Nós diríamos: "Mario, hoje eu não trouxe a sua caneta. Amanhã te entrego!"*


----------



## SãoEnrique

anaczz said:


> Só um detalhe, pode-se dizer dou-lha/lhas a um homem, pois os pronomes "a/as", aqui, referem-se ao objeto direto.
> 
> *Mário*, hoje eu não trouxe a sua *caneta*. Dou-*lha *amanhã.
> *Maria*, hoje eu não trouxe a sua *caneta*. Dou-*lha *amanhã.
> *Mário*, hoje eu não trouxe as suas *canetas*. Dou-*lhas *amanhã.
> 
> *Mário*, hoje não trouxe o seu *lápis*. Dou-*lho *amanhã.
> *Maria*, hoje não trouxe o seu *lápis*. Dou-*lho *amanhã.

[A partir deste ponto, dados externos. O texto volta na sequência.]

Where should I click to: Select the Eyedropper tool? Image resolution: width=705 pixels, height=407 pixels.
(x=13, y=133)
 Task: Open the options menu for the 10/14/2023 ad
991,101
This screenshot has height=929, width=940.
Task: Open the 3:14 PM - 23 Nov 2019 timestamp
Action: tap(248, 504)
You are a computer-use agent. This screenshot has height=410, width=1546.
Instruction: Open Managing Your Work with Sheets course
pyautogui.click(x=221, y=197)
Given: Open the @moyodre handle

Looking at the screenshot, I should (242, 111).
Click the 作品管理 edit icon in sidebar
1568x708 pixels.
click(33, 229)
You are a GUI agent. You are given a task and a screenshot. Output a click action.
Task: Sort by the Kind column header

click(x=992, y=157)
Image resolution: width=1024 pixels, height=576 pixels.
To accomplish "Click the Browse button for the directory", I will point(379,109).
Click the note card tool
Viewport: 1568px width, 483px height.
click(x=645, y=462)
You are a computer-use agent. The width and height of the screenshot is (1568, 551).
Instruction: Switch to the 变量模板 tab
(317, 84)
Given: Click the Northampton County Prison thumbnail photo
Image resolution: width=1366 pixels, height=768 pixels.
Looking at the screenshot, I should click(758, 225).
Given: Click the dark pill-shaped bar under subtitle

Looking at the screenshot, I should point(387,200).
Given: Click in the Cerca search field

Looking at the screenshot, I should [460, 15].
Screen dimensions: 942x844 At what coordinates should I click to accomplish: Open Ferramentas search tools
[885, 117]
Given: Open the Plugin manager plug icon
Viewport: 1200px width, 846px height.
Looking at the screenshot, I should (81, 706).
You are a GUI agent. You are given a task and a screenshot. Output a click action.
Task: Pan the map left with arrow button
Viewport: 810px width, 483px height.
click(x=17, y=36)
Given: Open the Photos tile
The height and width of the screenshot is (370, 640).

Obrigado a vocês, entendo melhor mas "lho" e para se referir à pessoa aqui é "lhe" + o objeto aqui o lápis, o que nos dá "lho". Seria igual a isso em francês "Je _le lui _donne". Mesma coisa por "lha(s)"...

Está correto?


----------



## Jabir

@SãoEnrique

Sim. Dou-lho = dou-lhe-o
Mas ninguém fala assim e nem sequer se escreve assim hoje em dia. 
Oralmente: te dou ele


----------



## SãoEnrique

Obrigado pela confirmação era o que eu quis saber, valeu!


----------



## Jabir

SãoEnrique said:


> Obrigado pela confirmação era o que eu queria saber, valeu!


Espero que não se importe


----------



## anaczz

Jabir said:


> @SãoEnrique
> 
> Sim. Dou-lho = dou-lhe-o
> Mas ninguém fala assim e nem sequer se escreve assim hoje em dia.
> Oralmente: te dou ele



No português europeu essas contrações pronominais ainda são usadas e muito, portanto, ninguém fala ou escreve assim *no Brasil*.


----------



## Youngfun

E se usasse "a ti" ao invés de "a você"?
Dou-te-o? ou Dou-o-te?


----------



## Istriano

_Dou-to_ (pt)
_Dou (isso) para/a você_ (br)

the complete list is:
_mo, to, lho, 
no-lo, vo-lo, lho

dou-mo, dou-to, dou-lho,
dou-no-lo, dou-vo-lo, dou-lho

dar-mo-ei, dar-to-ei, dar-lho-ei
dar-no-lo-ei, dar-vo-lo-ei, dar-lho-ei
_


----------



## SãoEnrique

Istriano said:


> _Dou-to_ (pt)
> _Dou (isso) para/a você_ (br)
> 
> the complete list is:
> _mo, to, lho,
> no-lo, vo-lo, lho
> 
> dou-mo, dou-to, dou-lho,
> dou-no-lo, dou-vo-lo, dou-lho
> 
> dar-mo-ei, dar-to-ei, dar-lho-ei
> dar-no-lo-ei, dar-vo-lo-ei, dar-lho-ei
> _



Se entendo bem, "_dar-mo-ei (me+o), dar-to-ei (te+o), dar-lho-ei (lhe+o)"

_Correto?


----------



## Istriano

É assim mesmo.


----------



## Youngfun

Eu acho a mesóclise e a ênclise dificéis demais... 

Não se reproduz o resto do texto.